All the guys of Bravo really want to do is realise their dream of meeting the lovely Dallas Cowboys’ cheerleaders and maybe even Destiny’s Child, the halftime show’s star performers, before they get sent back to Iraq for their next tour of duty.

Billy Lynn’s Long Halftime Walk is an irreverent, satirical look at warfare and America. Ben Fountain’s sentences are incisive, cutting through the bullshit like a razor. Personally, I like my war stories satirical (Catch-22 is a favourite). Satire shouldn’t mean soulless though. And that’s where Fountain shines; he never lets his linguistic ingenuity or a political message get in the way of the experiences of Billy and the rest of Bravo.

Fountain doesn’t make sport of the blood brother bond of soldiers. There’s no dogmatic declaration that the war in Iraq is wrong. It’s the overall bloated spectacle of the United States of America that is pilloried – the rabid fans fawning all over Bravo Company, congratulating them for what they did in Iraq, for ‘paying them back for nina leven’. Billy Lynn’s Long Halftime Walk is also an astute satire of Hollywood and high finance. As Albert tries to ink a movie deal for Bravo it becomes apparent that no studio will commit until a star commits, no star until a studio – ‘The paradox is so perfect, so completely circular in the modern way, that everyone can identify’, lovingly referencing Catch-22, Billy Lynn’s’ spiritual forebear.

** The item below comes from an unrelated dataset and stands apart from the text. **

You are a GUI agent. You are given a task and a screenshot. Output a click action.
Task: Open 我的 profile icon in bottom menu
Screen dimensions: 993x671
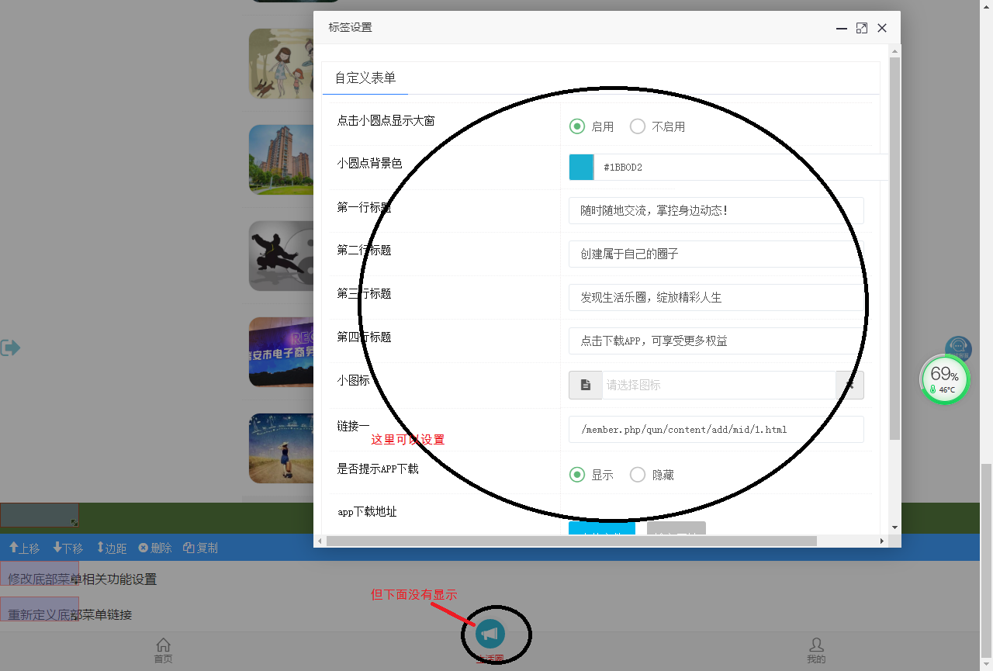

Part of what’s great about Billy is he didn’t choose to become a soldier. He isn’t your average troubled youth turning to the army when there’s nothing else or an unquestioning patriot. Billy is philosophical; he’s concerned by ideas about fate, albeit in a fittingly slangy voice,

The freaking randomness is what wears on you, the difference between life, death, and horrible injury sometimes as slight as stooping to tie your bootlace on the way to chow, choosing the third shitter in line instead of the fourth, turning your head to the left instead of to the right. Random.

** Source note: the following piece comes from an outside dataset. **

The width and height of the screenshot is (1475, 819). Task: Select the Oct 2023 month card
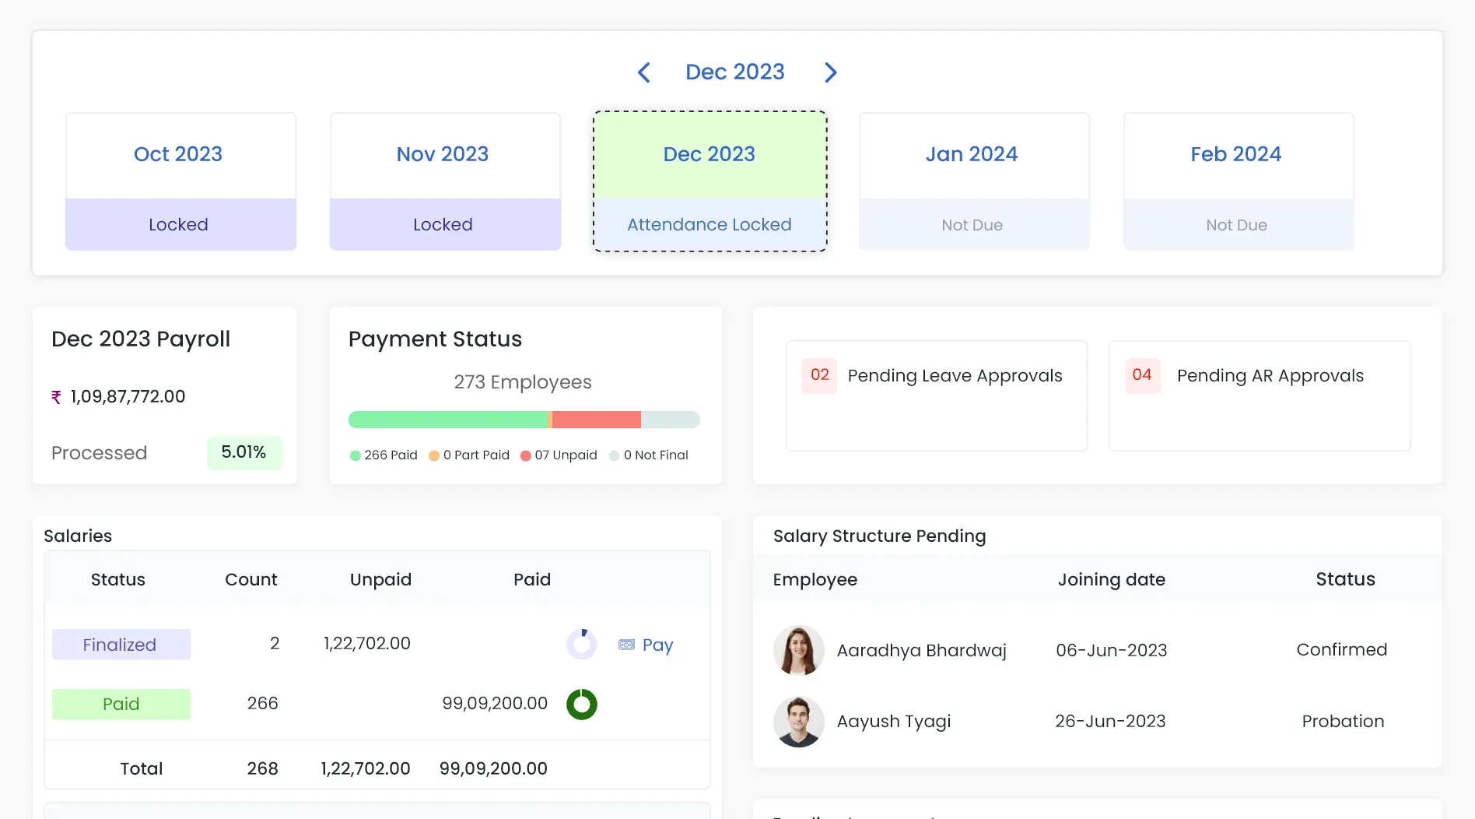(x=180, y=181)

Billy Lynn’s Long Halftime Walk flits between Iraq, earlier stops on the victory tour, the events that led to Billy becoming a soldier, and Billy visiting his family, all swirling around the climax of Bravo’s participation in the halftime show. Incidentally, when Destiny’s Child sing in the halftime show Fountain prints the ridiculously daft lyrics in black and white on the page, ‘Big man can’t you handle this good love I’m offerin’ you?’, ‘You get yours and leave me hangin’ like a prepubescent’. It’s brilliant social commentary. The halftime show is discussed as if it is the apex of America’s cultural and social expression, then is revealed to be completely ludicrous. And while it is a sad state of affairs, in Fountain’s hands it remains funny. His keen critical eye also means he gets away with the largely plotless meandering, repetition of themes, philosophical exploration and a fascination with paradox, while remaining constantly interesting and relevant. It may seem strange to compare the two but it leapt into my head, it’s a much more successful attempt than Charles Yu’s science fiction take on similar structural ideas.

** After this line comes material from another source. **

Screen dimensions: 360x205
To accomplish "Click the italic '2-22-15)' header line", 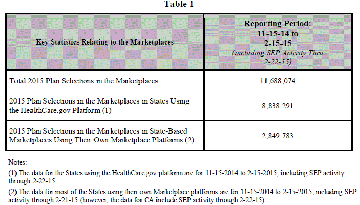I will [277, 62].
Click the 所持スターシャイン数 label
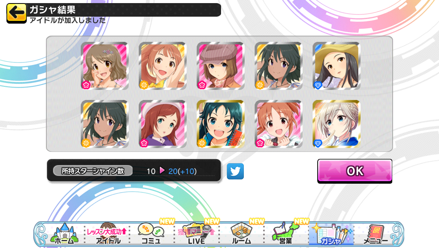This screenshot has width=439, height=248. (x=93, y=171)
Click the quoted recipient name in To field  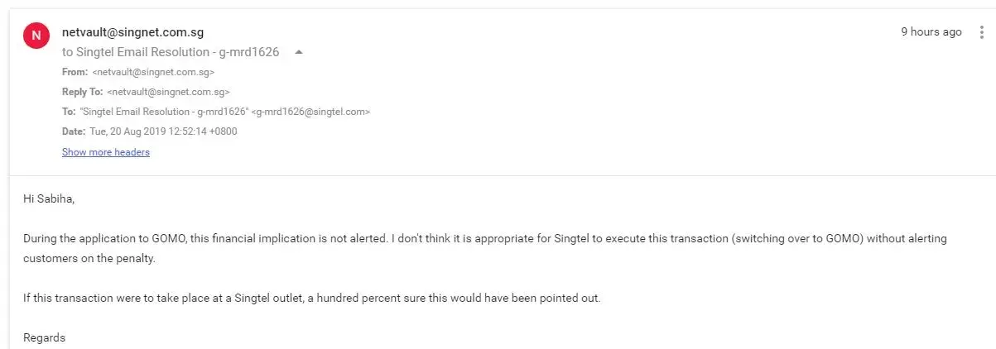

Fountain’s novel is often sad, biting and savage. Do the soldiers know they’re being used? ‘Of course they do, manipulation is their air and element, for what is a soldier’s job but to be the pawn of higher?’ It’s ultimately an indictment of war yet, for the most part, it’s balanced, and the more powerful for it. ‘All that ever got talked about was how war was supposed to fuck you up, true enough but maybe not the whole truth.’